─── Text excerpt

I would like you to be my guest with one of your parents at the game between the A's and the St. Louis Browns at Shibe Park, Saturday, August 28th at which time it will be my pleasure to present this jacket to you ...
Looking forward to seeing you at the game, I am
Sincerely yours,
Connie Mack


There is no signature, and therefore no real way to know if Connie Mack wrote the letter. But Mack's hand was real when Harner shook it in the A's dugout 45 years ago. He still has that jacket, the letter and his memories of his mom, his dad, and the man whose career in baseball spans back to more than a century ago.

"I remember," Harner says, "an old man saying to me when I had the winning ticket for the prize, `Son, you just won a prize from the greatest manager in baseball.' "
Everyday he can look at that jacket and ride the only feasible time machine we'll ever have: the one inside our heads.

"Baseball always reverts back to childhood," said artist Andy Jurinko, another person whose memories of Shibe Park in the 1950s have powerful, relevant, lifetime resonances.
Jurinko saw his first baseball game at Shibe in Philadelphia when he was a teenager. In those days, he spent industrious hours making full-color diagrams of every major league ballpark. The drawings were for a dice baseball game he'd invented.

Eventually, he put childish things away. He went to Kutztown State College in Pennsylvania on a football scholarship, joined the Army, then art school, then spent years as an acid-dropping hippie artist in San Francisco in the '60s and '70s. His life was a metaphor for a changing America. His early work focused on pop culture and the street scenes of the era, topless go-go dancers, Hell's Angels, portraits of Jayne Mansfield holding a Chihuahua. Later, realizing his sense for gritty realism didn't quite fit in with flower power, he retreated east, trying to find a niche in corporate America.

Then, in the late '70s, he told a friend about his baseball dice game. Jurinko recreated the game, doing tempura paintings of old major league ballparks for the backdrop, and started playing diceball with his buddy for hours at time. He realized: This childhood obsession could be an adult one, too.

By 1986, he'd sold his first ballpark painting: A black-and-white aerial of Ebbets Field and a Polo Grounds oil, the latter going for $11,000. He was onto something. Next thing he knew, a Fenway Park piece sold for $25,000. There was money in memories. Now Jurinko is one of many who are making a living on fashioning his memories to reach a nostalgic baseball public.

Jurinko's work plugs into the way an old ballpark can conjure memories of youth. Even the most tinkertoy ballpark or ragged field can produce a cathartic flood of emotion. Such was the case for myself when I visited old Arlington Stadium in Arlington, Texas, which has since been replaced by the grand, neo-classic Ballpark at Arlington.

──────
─── Recorded information

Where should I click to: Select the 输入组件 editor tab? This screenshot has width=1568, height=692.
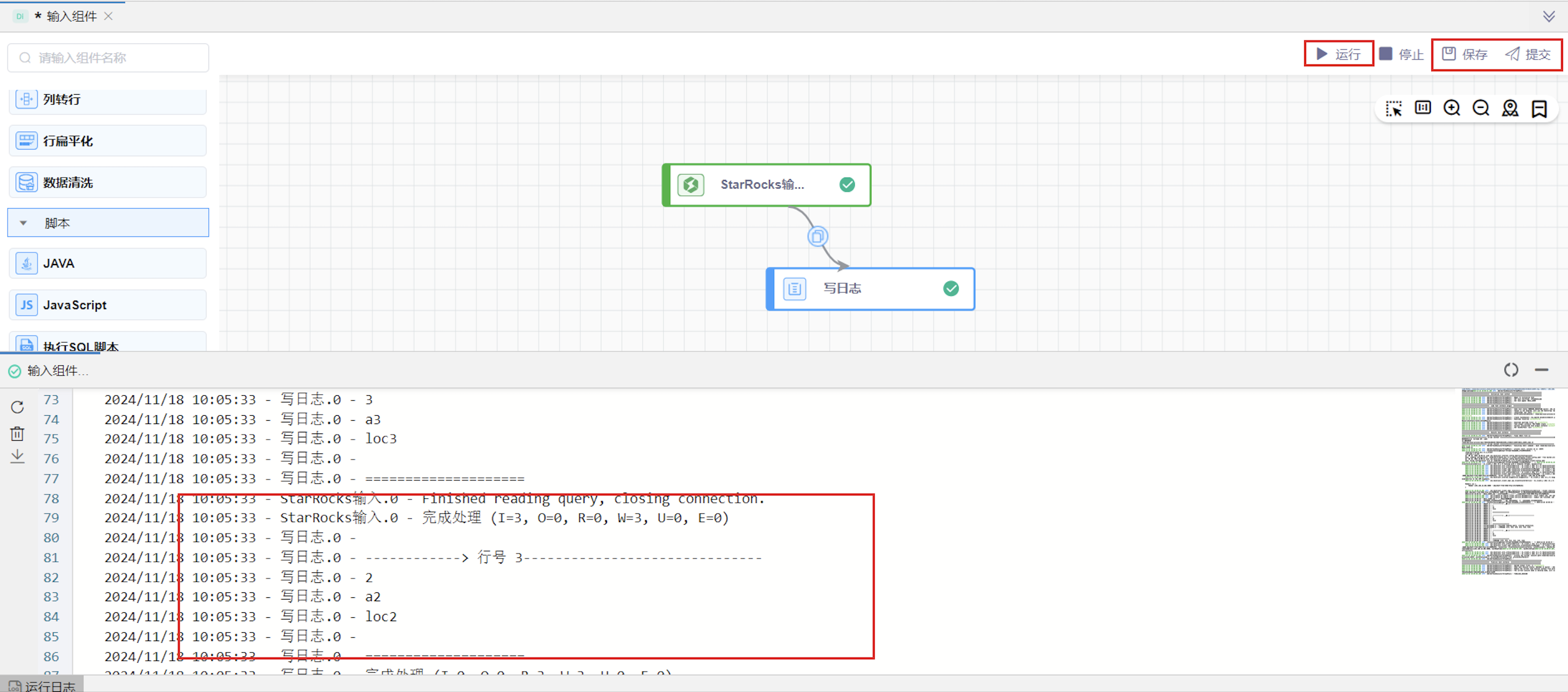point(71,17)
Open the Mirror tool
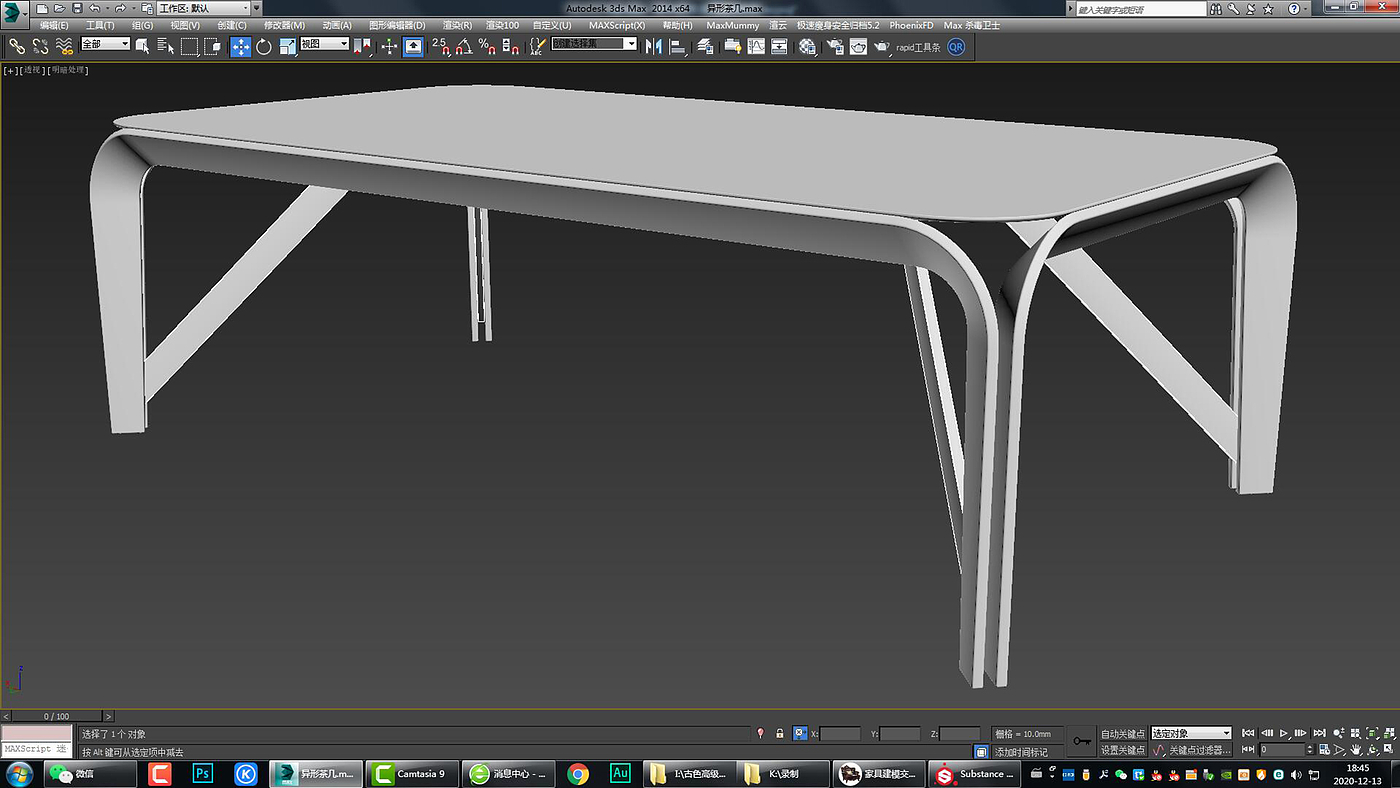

──────

Could you reproduce the portion of the text on ballpark memories that opens with "Jurinko's work plugs" and closes with "Ballpark at Arlington.", swapping "memories" for "recollections"?

Jurinko's work plugs into the way an old ballpark can conjure recollections of youth. Even the most tinkertoy ballpark or ragged field can produce a cathartic flood of emotion. Such was the case for myself when I visited old Arlington Stadium in Arlington, Texas, which has since been replaced by the grand, neo-classic Ballpark at Arlington.